⟨

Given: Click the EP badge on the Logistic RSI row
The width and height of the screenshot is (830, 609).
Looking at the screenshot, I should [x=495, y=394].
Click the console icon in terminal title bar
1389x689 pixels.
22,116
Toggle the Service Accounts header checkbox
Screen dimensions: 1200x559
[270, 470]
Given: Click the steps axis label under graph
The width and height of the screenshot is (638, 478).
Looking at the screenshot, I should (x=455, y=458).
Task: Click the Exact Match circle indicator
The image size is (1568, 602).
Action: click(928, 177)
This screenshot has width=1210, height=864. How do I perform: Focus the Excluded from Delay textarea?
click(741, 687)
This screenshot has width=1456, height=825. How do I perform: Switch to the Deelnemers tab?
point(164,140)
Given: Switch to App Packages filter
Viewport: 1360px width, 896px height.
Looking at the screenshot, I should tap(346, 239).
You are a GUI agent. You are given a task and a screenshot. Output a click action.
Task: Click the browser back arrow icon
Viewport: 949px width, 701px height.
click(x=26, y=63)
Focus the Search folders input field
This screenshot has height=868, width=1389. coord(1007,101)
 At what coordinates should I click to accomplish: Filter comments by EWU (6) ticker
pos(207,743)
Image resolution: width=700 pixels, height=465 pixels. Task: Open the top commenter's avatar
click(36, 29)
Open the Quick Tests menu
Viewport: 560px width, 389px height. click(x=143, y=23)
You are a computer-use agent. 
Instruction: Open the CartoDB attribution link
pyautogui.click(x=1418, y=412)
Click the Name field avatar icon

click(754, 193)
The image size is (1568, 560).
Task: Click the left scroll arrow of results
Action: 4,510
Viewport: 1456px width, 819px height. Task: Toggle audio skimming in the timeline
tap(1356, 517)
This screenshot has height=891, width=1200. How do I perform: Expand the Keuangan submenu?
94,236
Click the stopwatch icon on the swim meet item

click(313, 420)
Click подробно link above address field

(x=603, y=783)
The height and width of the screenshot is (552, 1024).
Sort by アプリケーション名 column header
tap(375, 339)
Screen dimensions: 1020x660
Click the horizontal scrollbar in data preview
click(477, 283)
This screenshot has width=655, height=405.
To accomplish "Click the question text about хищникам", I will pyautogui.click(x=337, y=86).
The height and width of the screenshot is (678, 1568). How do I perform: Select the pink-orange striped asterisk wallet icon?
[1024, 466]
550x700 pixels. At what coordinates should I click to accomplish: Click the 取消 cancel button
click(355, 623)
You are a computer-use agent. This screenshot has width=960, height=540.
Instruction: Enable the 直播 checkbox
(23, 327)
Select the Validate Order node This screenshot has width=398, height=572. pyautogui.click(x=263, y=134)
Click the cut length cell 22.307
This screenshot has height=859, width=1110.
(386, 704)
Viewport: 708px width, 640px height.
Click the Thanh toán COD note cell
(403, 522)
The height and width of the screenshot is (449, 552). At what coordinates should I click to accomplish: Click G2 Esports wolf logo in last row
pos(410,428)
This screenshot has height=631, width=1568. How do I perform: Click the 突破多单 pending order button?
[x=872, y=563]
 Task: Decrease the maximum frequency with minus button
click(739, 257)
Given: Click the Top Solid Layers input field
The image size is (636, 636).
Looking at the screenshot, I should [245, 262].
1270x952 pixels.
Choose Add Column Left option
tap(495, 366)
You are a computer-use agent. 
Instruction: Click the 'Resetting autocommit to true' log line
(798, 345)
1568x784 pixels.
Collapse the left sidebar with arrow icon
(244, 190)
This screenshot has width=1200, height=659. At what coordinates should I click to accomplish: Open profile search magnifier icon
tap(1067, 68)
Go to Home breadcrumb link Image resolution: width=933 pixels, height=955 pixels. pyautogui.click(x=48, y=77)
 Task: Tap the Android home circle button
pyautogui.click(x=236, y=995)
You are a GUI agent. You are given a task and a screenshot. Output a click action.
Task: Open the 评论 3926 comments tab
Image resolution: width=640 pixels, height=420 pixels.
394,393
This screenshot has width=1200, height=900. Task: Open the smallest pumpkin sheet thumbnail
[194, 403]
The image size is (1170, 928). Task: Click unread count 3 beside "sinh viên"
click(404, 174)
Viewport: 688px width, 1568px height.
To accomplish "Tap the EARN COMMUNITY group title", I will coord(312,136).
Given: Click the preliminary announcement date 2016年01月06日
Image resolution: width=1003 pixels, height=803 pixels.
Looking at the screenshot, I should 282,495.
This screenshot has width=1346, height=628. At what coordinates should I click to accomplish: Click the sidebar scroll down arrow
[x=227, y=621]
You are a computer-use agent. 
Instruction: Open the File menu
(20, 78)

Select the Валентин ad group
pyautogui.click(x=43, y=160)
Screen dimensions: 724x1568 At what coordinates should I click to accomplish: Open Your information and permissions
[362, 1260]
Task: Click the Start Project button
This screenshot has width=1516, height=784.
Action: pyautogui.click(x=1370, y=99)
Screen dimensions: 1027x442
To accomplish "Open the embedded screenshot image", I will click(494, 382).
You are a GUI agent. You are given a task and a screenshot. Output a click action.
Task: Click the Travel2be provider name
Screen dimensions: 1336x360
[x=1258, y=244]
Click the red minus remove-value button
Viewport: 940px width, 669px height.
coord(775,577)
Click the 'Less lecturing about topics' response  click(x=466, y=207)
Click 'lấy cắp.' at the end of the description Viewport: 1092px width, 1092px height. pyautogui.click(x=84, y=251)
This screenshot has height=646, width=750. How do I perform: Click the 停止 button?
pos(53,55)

⟩

= ASSIGNED TASK =
Write the data from above out again, exactly.

= YOUR RESPONSE =
Given: Click the EP badge on the Logistic RSI row
The width and height of the screenshot is (830, 609).
Looking at the screenshot, I should [x=495, y=394].
Click the console icon in terminal title bar
1389x689 pixels.
22,116
Toggle the Service Accounts header checkbox
Screen dimensions: 1200x559
[270, 470]
Given: Click the steps axis label under graph
The width and height of the screenshot is (638, 478).
Looking at the screenshot, I should (x=455, y=458).
Task: Click the Exact Match circle indicator
The image size is (1568, 602).
Action: click(928, 177)
This screenshot has width=1210, height=864. How do I perform: Focus the Excluded from Delay textarea?
click(741, 687)
This screenshot has width=1456, height=825. How do I perform: Switch to the Deelnemers tab?
point(164,140)
Given: Switch to App Packages filter
Viewport: 1360px width, 896px height.
Looking at the screenshot, I should tap(346, 239).
You are a GUI agent. You are given a task and a screenshot. Output a click action.
Task: Click the browser back arrow icon
Viewport: 949px width, 701px height.
click(x=26, y=63)
Focus the Search folders input field
This screenshot has height=868, width=1389. coord(1007,101)
 At what coordinates should I click to accomplish: Filter comments by EWU (6) ticker
pos(207,743)
Image resolution: width=700 pixels, height=465 pixels. Task: Open the top commenter's avatar
click(36, 29)
Open the Quick Tests menu
Viewport: 560px width, 389px height. click(x=143, y=23)
You are a computer-use agent. 
Instruction: Open the CartoDB attribution link
pyautogui.click(x=1418, y=412)
Click the Name field avatar icon

click(754, 193)
The image size is (1568, 560).
Task: Click the left scroll arrow of results
Action: 4,510
Viewport: 1456px width, 819px height. Task: Toggle audio skimming in the timeline
tap(1356, 517)
This screenshot has height=891, width=1200. How do I perform: Expand the Keuangan submenu?
94,236
Click the stopwatch icon on the swim meet item

click(313, 420)
Click подробно link above address field

(x=603, y=783)
The height and width of the screenshot is (552, 1024).
Sort by アプリケーション名 column header
tap(375, 339)
Screen dimensions: 1020x660
Click the horizontal scrollbar in data preview
click(477, 283)
This screenshot has width=655, height=405.
To accomplish "Click the question text about хищникам", I will pyautogui.click(x=337, y=86).
The height and width of the screenshot is (678, 1568). How do I perform: Select the pink-orange striped asterisk wallet icon?
[1024, 466]
550x700 pixels. At what coordinates should I click to accomplish: Click the 取消 cancel button
click(355, 623)
You are a computer-use agent. This screenshot has width=960, height=540.
Instruction: Enable the 直播 checkbox
(23, 327)
Select the Validate Order node This screenshot has width=398, height=572. pyautogui.click(x=263, y=134)
Click the cut length cell 22.307
This screenshot has height=859, width=1110.
(386, 704)
Viewport: 708px width, 640px height.
Click the Thanh toán COD note cell
(403, 522)
The height and width of the screenshot is (449, 552). At what coordinates should I click to accomplish: Click G2 Esports wolf logo in last row
pos(410,428)
This screenshot has height=631, width=1568. How do I perform: Click the 突破多单 pending order button?
[x=872, y=563]
 Task: Decrease the maximum frequency with minus button
click(739, 257)
Given: Click the Top Solid Layers input field
The image size is (636, 636).
Looking at the screenshot, I should [245, 262].
1270x952 pixels.
Choose Add Column Left option
tap(495, 366)
You are a computer-use agent. 
Instruction: Click the 'Resetting autocommit to true' log line
(798, 345)
1568x784 pixels.
Collapse the left sidebar with arrow icon
(244, 190)
This screenshot has width=1200, height=659. At what coordinates should I click to accomplish: Open profile search magnifier icon
tap(1067, 68)
Go to Home breadcrumb link Image resolution: width=933 pixels, height=955 pixels. pyautogui.click(x=48, y=77)
 Task: Tap the Android home circle button
pyautogui.click(x=236, y=995)
You are a GUI agent. You are given a task and a screenshot. Output a click action.
Task: Open the 评论 3926 comments tab
Image resolution: width=640 pixels, height=420 pixels.
394,393
This screenshot has width=1200, height=900. Task: Open the smallest pumpkin sheet thumbnail
[194, 403]
The image size is (1170, 928). Task: Click unread count 3 beside "sinh viên"
click(404, 174)
Viewport: 688px width, 1568px height.
To accomplish "Tap the EARN COMMUNITY group title", I will coord(312,136).
Given: Click the preliminary announcement date 2016年01月06日
Image resolution: width=1003 pixels, height=803 pixels.
Looking at the screenshot, I should 282,495.
This screenshot has width=1346, height=628. At what coordinates should I click to accomplish: Click the sidebar scroll down arrow
[x=227, y=621]
You are a computer-use agent. 
Instruction: Open the File menu
(20, 78)

Select the Валентин ad group
pyautogui.click(x=43, y=160)
Screen dimensions: 724x1568 At what coordinates should I click to accomplish: Open Your information and permissions
[362, 1260]
Task: Click the Start Project button
This screenshot has width=1516, height=784.
Action: pyautogui.click(x=1370, y=99)
Screen dimensions: 1027x442
To accomplish "Open the embedded screenshot image", I will click(494, 382).
You are a GUI agent. You are given a task and a screenshot. Output a click action.
Task: Click the Travel2be provider name
Screen dimensions: 1336x360
[x=1258, y=244]
Click the red minus remove-value button
Viewport: 940px width, 669px height.
coord(775,577)
Click the 'Less lecturing about topics' response  click(x=466, y=207)
Click 'lấy cắp.' at the end of the description Viewport: 1092px width, 1092px height. pyautogui.click(x=84, y=251)
This screenshot has height=646, width=750. How do I perform: Click the 停止 button?
pos(53,55)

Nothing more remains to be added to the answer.